I however dare to speculate that it is probably in recognition of the morality dimension of the case that the Supreme Court restrained itself from giving an order of specific performance to compel the state to hand over the property to Jake. By so doing it has left the morality window open. The government saw this opened window and has appropriately jumped through it by abrogating the contract. A truly politically-inspired Supreme Court would have been over-zealous enough to order a return of the house to Jake, a situation which would have foreclosed any possibility of abrogating the contract without falling in contempt of the court. I am most impressed by this exercise of political restraint.
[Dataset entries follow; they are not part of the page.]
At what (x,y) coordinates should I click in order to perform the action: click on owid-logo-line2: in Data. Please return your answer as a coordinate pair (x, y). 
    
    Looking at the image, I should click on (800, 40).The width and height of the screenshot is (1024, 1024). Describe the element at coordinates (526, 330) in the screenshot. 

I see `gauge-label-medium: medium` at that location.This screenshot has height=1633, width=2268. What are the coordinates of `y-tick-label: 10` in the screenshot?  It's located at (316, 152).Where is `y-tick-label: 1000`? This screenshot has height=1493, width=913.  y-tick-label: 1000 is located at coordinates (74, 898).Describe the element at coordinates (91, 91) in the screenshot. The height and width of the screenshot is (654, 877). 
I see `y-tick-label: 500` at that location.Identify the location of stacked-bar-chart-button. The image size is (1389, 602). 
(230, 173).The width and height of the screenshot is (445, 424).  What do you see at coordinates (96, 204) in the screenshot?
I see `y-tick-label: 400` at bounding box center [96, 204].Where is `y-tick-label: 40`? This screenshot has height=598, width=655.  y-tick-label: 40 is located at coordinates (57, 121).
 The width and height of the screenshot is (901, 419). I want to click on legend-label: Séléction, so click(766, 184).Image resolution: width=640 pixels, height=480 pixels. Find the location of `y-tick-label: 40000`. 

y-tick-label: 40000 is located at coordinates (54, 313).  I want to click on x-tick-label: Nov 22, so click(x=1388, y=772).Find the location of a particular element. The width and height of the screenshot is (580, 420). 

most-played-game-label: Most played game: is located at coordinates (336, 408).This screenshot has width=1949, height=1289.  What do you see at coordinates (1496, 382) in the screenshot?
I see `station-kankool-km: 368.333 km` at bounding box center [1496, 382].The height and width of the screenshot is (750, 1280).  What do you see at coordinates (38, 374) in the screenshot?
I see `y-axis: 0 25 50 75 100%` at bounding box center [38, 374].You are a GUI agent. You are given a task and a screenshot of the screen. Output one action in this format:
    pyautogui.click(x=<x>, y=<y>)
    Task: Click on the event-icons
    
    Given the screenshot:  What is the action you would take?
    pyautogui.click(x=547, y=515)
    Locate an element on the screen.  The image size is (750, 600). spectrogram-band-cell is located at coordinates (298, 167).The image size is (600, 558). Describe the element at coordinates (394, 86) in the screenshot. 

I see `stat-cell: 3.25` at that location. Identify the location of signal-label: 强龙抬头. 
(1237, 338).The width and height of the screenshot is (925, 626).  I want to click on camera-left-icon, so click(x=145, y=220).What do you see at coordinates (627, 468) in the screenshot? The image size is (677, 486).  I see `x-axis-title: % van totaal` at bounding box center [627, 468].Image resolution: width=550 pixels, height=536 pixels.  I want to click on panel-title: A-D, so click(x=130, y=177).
Over the years, the NPP lawyers have shown unprecedented astuteness in winning cases of indictment against the party’s apparatchiks on technical grounds so that the merits or demerits of the cases are never heard. I truly admire them for their mastery of the art of technical knock-outs in the legal ring. I am therefore surprised that they have this time round, failed to see the technical window of opportunity the Supreme Court ruling had left open. If a court rules that a valid contract exists between two parties but does not order any specific performance under the said contract, a subsequent abrogation of the contract does not constitute any injury whatsoever to the court. NONE and I say NONE! I am not a lawyer and cannot therefore quote any legal authority or judicial precedent to support this position. Common sense and basic human logic are my only sources of authority here. The abrogation however injures Jake. But with all due respect, an injury to Jake cannot be a basis for my village JSS Compound Overseer to be impeached let alone the President of the Republic. What he can do if he so wishes, is to sue the government for breach of contract and ask the court for appropriate reliefs.
I want to use the opportunity to congratulate Mr. Kwabena Agyapong, who is reported to have advised Jake to let sleeping dogs lie so that they can concentrate on the business of winning back power. I guess he has seen great wisdom in the biblical admonition in 1 Corinthians 10:23 that it is not everything which is lawful that is expedient for us to do. I can hear him in my mind’s ear saying “Prof’s one-time health insurance premium experiment has failed; let us concentrate on working hard to win Nana the chance to also fail in his free secondary education experiment. After all, one failed promise deserves another.”
In my layman’s opinion, the Supreme Court did not err at all in its judgment and I appeal to my NDC friends to hold their fire. In the same vein, Mill’s abrogation of the contract with Jake does not constitute any affront whatsoever to the Supreme Court and I also entreat my NPP pals to leave Mills in peace for him to concentrate on steering his Better Ghana agenda out of danger.